I’m finding it challenging to find expediency in packing up after settling in at a place for longer than 3 days. It’s at this stage where we’ve settled in and found homes for our ‘stuff’. But in order to travel efficiently and without movement of the Airstream’s innards, everything needs to have a place and semi-permanent home. So in leaving Kitty Hawk today, it took us a good 3 hours of battening up the hatches, tucking the bikes and wood in under the tonneau cover. With a wistful goodbye to our wonderful new friends, we started our trek south through Hatteras National Seashore and Island crossing via 40 minute ferry to Ocracoke. What a beautiful trip, with a plethora of birdlife spiralling patterns of whimsy as they forged through the strong south winds (which wreaked havoc on our gas mileage). This was our second ferry crossing with both the truck and trailer, and with slaDE~s skilled maneuvering in to the tight ships parking bay, we breezed of and off without event or worry.

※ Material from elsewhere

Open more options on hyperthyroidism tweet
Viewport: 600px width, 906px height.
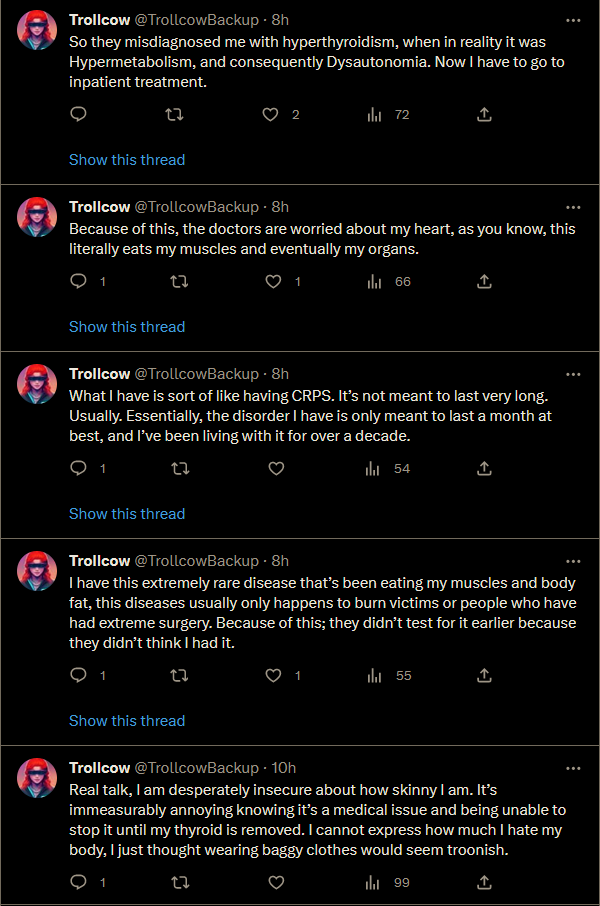pos(573,20)
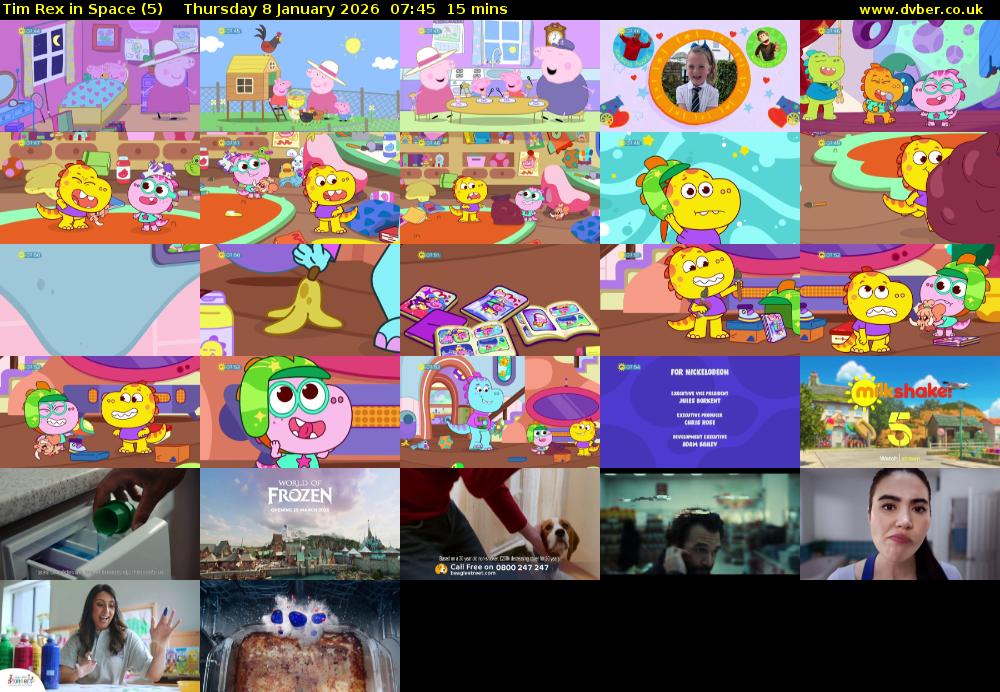Select the banana peel thumbnail

[x=299, y=300]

I think my favourite aspect of today’s venture was visiting the world-famous Cape Hatteras Lighthouse, which so happens to be the tallest brick beacon in the USA, standing 208 feet in height. This spiral-striped black and white landmark served to warn mariners of the submerged and shifting sandbars which extend almost twenty miles off Cape Hatteras into the Atlantic (known as the Diamond Shoals). Although impressive in stature, the most magnificent facet about this sandstone lighthouse is that in 1999, when threatened by beach erosion, it was moved off the shoreline by 2,900 feet. The participants didn’t take it apart and put it back together. Instead, the Lighthouse was (diamond) cut from its original base, hydraulically lifted on to steel roll-beams and moved along railroad tracks inch by inch to its present position. This outstanding Civil Engineering achievement took 23 days. The Outer Banks Lighthouse Society engraved the keepers’ names, at the original site, on the foundation stones in their memory. The vantage point from this original location is a stunning sight to witness — what a vast distance this structure was painstakingly moved (the photo of the truck in the parking lot with the Lighthouse to the far right in the background is the approximate distance of 2,900 feet in which the Lighthouse was moved over 23 days)!
At the other end of the free ferry crossing lies Ocracoke. A very quaint little Island … with it being off-season, only a handful of stores, restaurant cafes and campgrounds were open. Teeters RV Park proved to be a quick stopping point (a bit overpriced for supplying electric only, but with such cold temperatures, we were needy of a place to plug in) before setting off early in the morning for our ferry crossing to the mainland.